I am a white male living in America. This comes with a certain set of privileges that allow me, though I try my hardest to avoid this line of thought, to avoid seeing the plight that systemic racism has inflicted upon America’s minority communities. Stories don’t get told or ignored in favor of an easier narrative that doesn’t assign responsibility for change.
Such a trap was one I fell into yesterday when I wrote about Preet Bharara without taking the time to properly research Preet Bharara. Because Preet Bharara, as ethically inclined as he is toward political ethics commissions, is decidedly less so when it comes to 80’s style gang witch hunts in the Bronx.
In 2016, Preet Bharara brought a RICO case against 120 people in the Bronx. The individuals were all rounded up in one day, some on the criteria of clothing choice and their place of residency. During the arrest, one man was killed when he was chased off of a roof by the NYPD.
As aggressive as this raid was, Bharara was far less aggressive when it came to the big banks that played a major role in the 2008 economic crash. Instead of targeting the banks for their systemic abuse of the middle-class and poor, Bharara chose to obsessively focus on insider trading prosecutions for hedge funds, missing an opportunity to take on a broader case for the American public.
This is the story of America in many ways. A white, male dominated media will sell a story in a certain way, while ignoring the impact that the individual or institution might have on minorities and working class people of all races and religions, in this case (like countless times before) the justice system. I bought it this particular time and I was wrong for pushing a typical “company line” (Editor’s Note: I don’t work for anyone, I write this blog because I love writing about politics).
This story also ignores the systemic factors that might have motivated individuals (not that this is reflective of all members of the Bronx 120) to join a gang in the first place. It should be a tragedy and a front-page story that anybody has to be raised and live in conditions were they feel that turning to violence is their only option.
I think self-reflection is extremely important if we are to truly move forward as a country. I’m married to a black woman and I’m very grateful that she’s been able to share some of her experiences with me. I know I cannot rest on my knowledge about the diversity of lives and experiences of people of color in America. There is always something more to learn. As white people, I’ve learned that we will frequently have blind spots and it’s important for my own learning process to note that I am not an exception and that knowledge is a lifelong quest.

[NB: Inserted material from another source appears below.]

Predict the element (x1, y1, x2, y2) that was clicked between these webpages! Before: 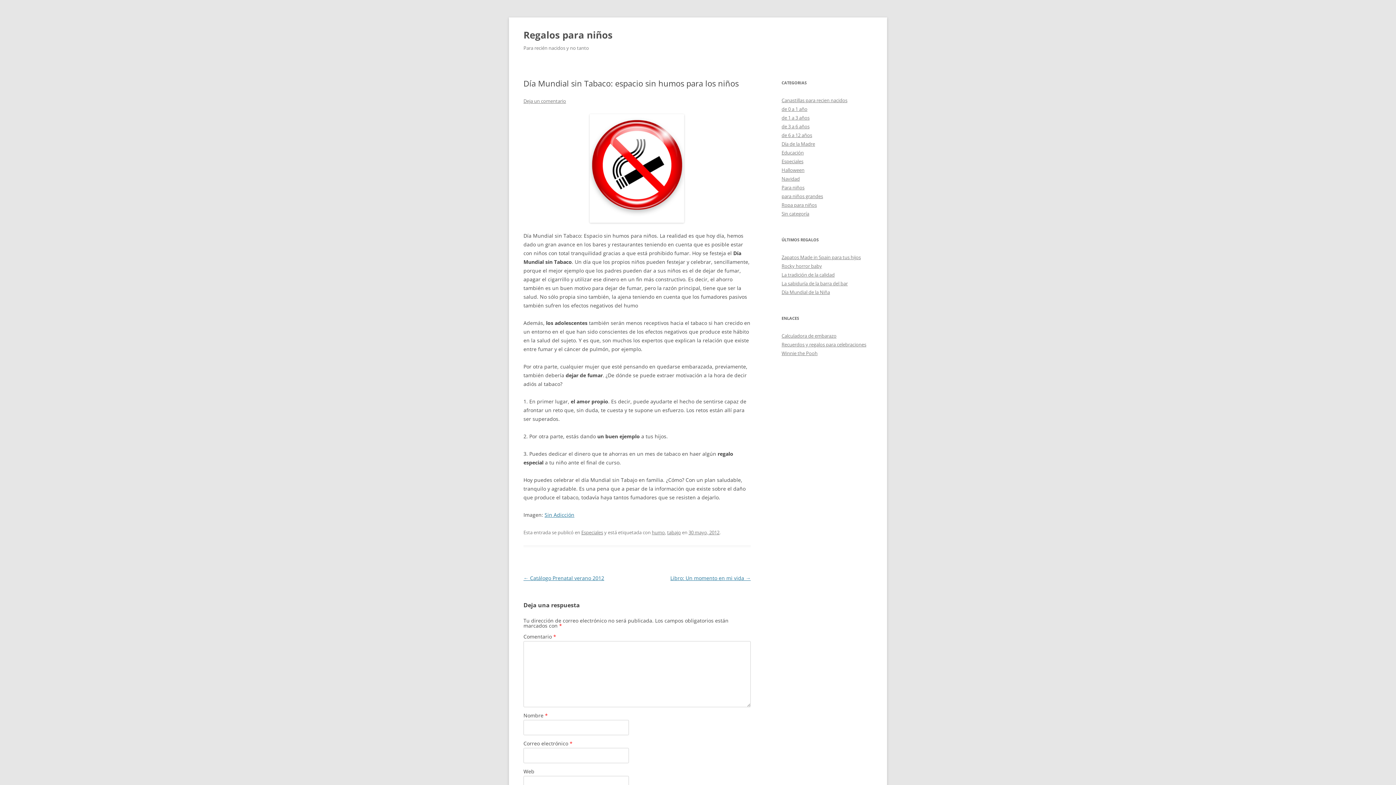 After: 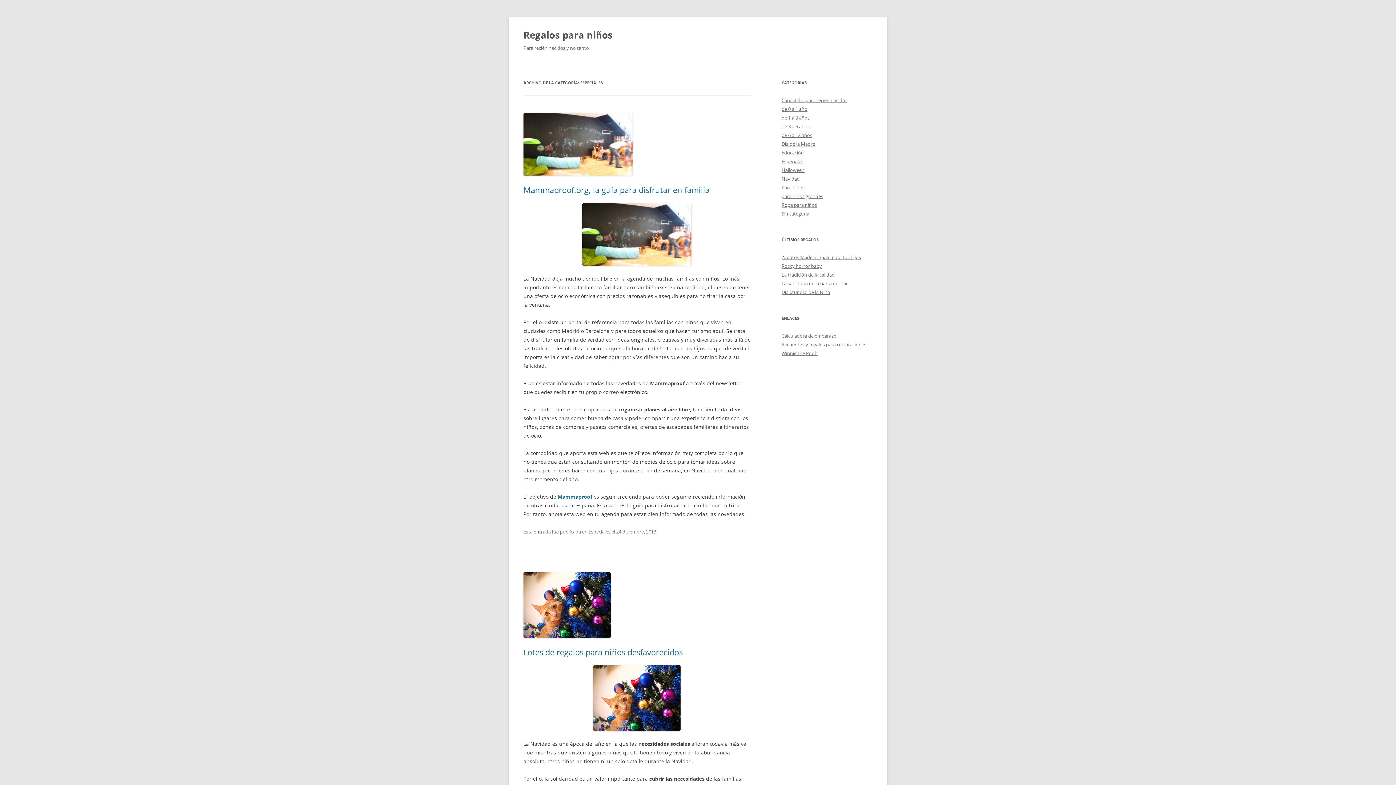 Action: label: Especiales bbox: (781, 158, 803, 164)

Admitting you were wrong and growing from it is an important part of that journey.
I’ll end by sharing what I’ve learned from this moment (and others, I will not even try to pretend that this is the only time this has happened) with my fellow white people, especially liberals: if you say something insensitive, don’t be sensitive about it. Apologize for the content of your words or actions, not “how they were perceived” or “how you feel about them.” Don’t hedge responsibility when you’re wrong, (“seems like we’ve both got a lot of learning to do”) accept it and move forward. How? Open yourself up to learning about the context of your action (why that certain thing you did or said wasn’t good). Don’t dismiss the feelings of others. If someone is pissed off at you for a while, they have a right to feel how they feel. Share your experiences, don’t be ashamed of a time when you were wrong.
These bumps in the road can help us gain wisdom. Looking back on my life, I’m very thankful for the times I was wrong, they’ve been invaluable teaching tools.